The little district of Koos, including Luxor, has been mulcted of camels, food for them and drivers, to the amount of 6,000 purses—last week—18,000 pounds, fact. I cast up the account, and it tallied with what I got from a sub employe, nor is the discontent any longer whispered. Everyone talks aloud—and well they may.
February 7, 1886: Mrs. Austin
To Mrs. Austin. Tuesday, 7 Ramadan.
Dearest Mutter,
I have just received your letter of Christmas-day, and am glad to answer it with a really amended report of myself. I had a very slight return a week ago, but for the last five or six days the daily flushing and fever has also ceased. I sent for one of the Arab doctors of the Azizeeyeh steamer to see Omar, and myself also, and he was very attentive, and took a note of medicines to send me from Cairo by a confrere: and when I offered a fee he said, ’God forbid—it is only our duty to do anything in the world for you.’ Likewise a very nice Dr. Ingram saw some of my worst cases for me, and gave me good advice and help; but I want better books—Kesteven is very useful, as far as it goes, but I want something more ausfuhrlich and scientific. Ramadan is a great trouble to me, though Sheykh Yussuf tells the people not to fast, if I forbid it: but many are ill from having begun it, and one fine old man of about fifty-five died of apoplexy on the fourth night. My Christian patient is obstinate, and fasts, in spite of me, and will, I think, seal his fate; he was so much better after the blistering and Dr. Ingram’s mixture. I wish you could have seen a lad of eighteen or so, who came here to-day for medicine. I think I never saw such sweet frank, engaging manners, or ever heard any one express himself better: quite une nature distinguee, not the least handsome, but the most charming countenance and way of speaking.

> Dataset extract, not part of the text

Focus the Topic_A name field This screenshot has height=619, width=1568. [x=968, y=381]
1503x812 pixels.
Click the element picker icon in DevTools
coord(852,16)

My good friend the Maohn spent the evening with me, and told me all the story of his marriage, though quite ’unfit to meet the virtuous eyes of British propriety—’ as I read the other day in some paper apropos of I forget what—it will give you an idea of the feelings of a Muslim honnete homme, which Seleem is through and through. He knew his wife before he married her, she being twenty-five or twenty-six, and he a boy; she fell in love with him, and at seventeen he married her, and they have had ten children, all alive but two, and a splendid race they are. He told me how she courted him with glasses of sherbet and trays of sweatmeats, and how her mother proposed the marriage, and how she hesitated on account of the difference of age, but, of course, at last consented: all with the naivest vanity in his own youthful attractions, and great extolling of her personal charms, and of her many virtues. When he was sent up here she would not, or could not, leave her children.